Koronawirus a prawo pracy – trzeba przygotować się na zmiany
Przygotowanie do zakończenia stanu zagrożenia epidemicznego powinno rozpocząć się od przeglądu badań okresowych pracowników. Właściwie od wybuchu pandemii COVID-19 obowiązek kierowania zatrudnionych przez pracodawcę na badania okresowe był zawieszony, a zgodnie z przepisami będą one musiały zostać wykonane w ciągu 180 dni od uchylenia stanu zagrożenia. Dodatkowe formalności będą musiały załatwić także firmy zatrudniające cudzoziemców. Dotychczas ustawodawca zezwalał na kontynuowanie zatrudnienia, nawet w przypadku wygaśnięcia pozwolenia na pracę. Od końca czerwca może się to zmienić.
W czasie trwania stanu epidemii oraz stanu zagrożenia epidemicznego pracodawca nie miał obowiązku uzgadniać z pracownikiem terminu wykorzystania zaległego urlopu. Tym samym jedynie do końca czerwca można „wysłać” zatrudnionego na niewykorzystany urlop. Koniec stanu zagrożenia epidemicznego będzie wiązał się również z odejściem od limitów wysokości odpraw. Obecnie nie może ona przekraczać równowartości dziesięciokrotności minimalnego wynagrodzenia za pracę brutto. Jest to regulacja, która w założeniu miała chronić kruchą kondycję ekonomiczną firm w dobie pandemii.
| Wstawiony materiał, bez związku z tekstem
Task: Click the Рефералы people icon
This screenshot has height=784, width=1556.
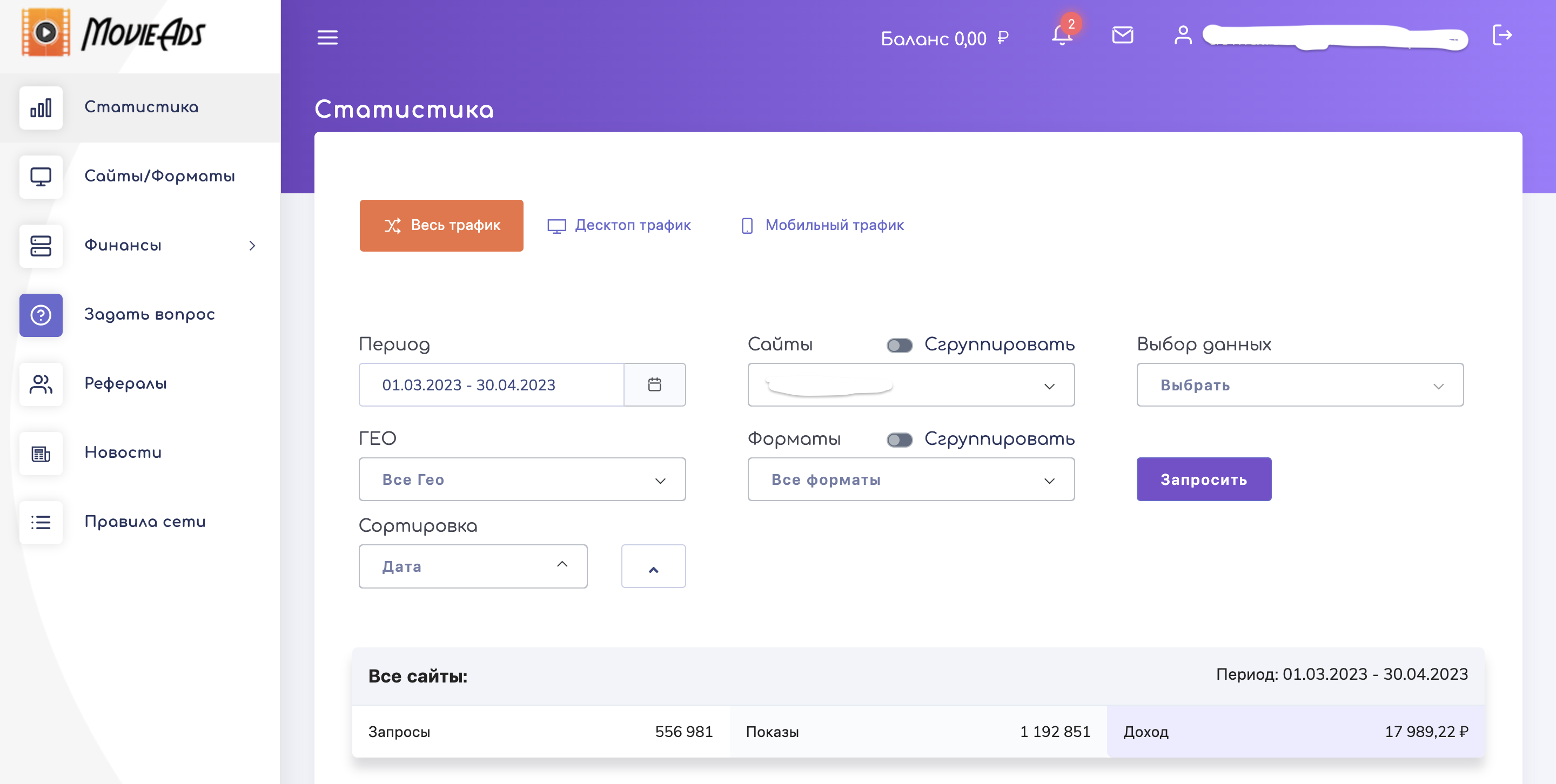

W najbliższym czasie najpewniej ulegną także zmianie zasady wypowiadania umowy o zakazie konkurencji po ustaniu stosunku pracy. Nadal obowiązują przepisy covidowe, na mocy których takie wypowiedzenie może nastąpić z zachowaniem siedmiodniowego terminu. Po uchyleniu stanu zagrożenia epidemicznego znajdą tu zastosowanie unormowania wynikające z samej umowy w sprawie zakazu konkurencji.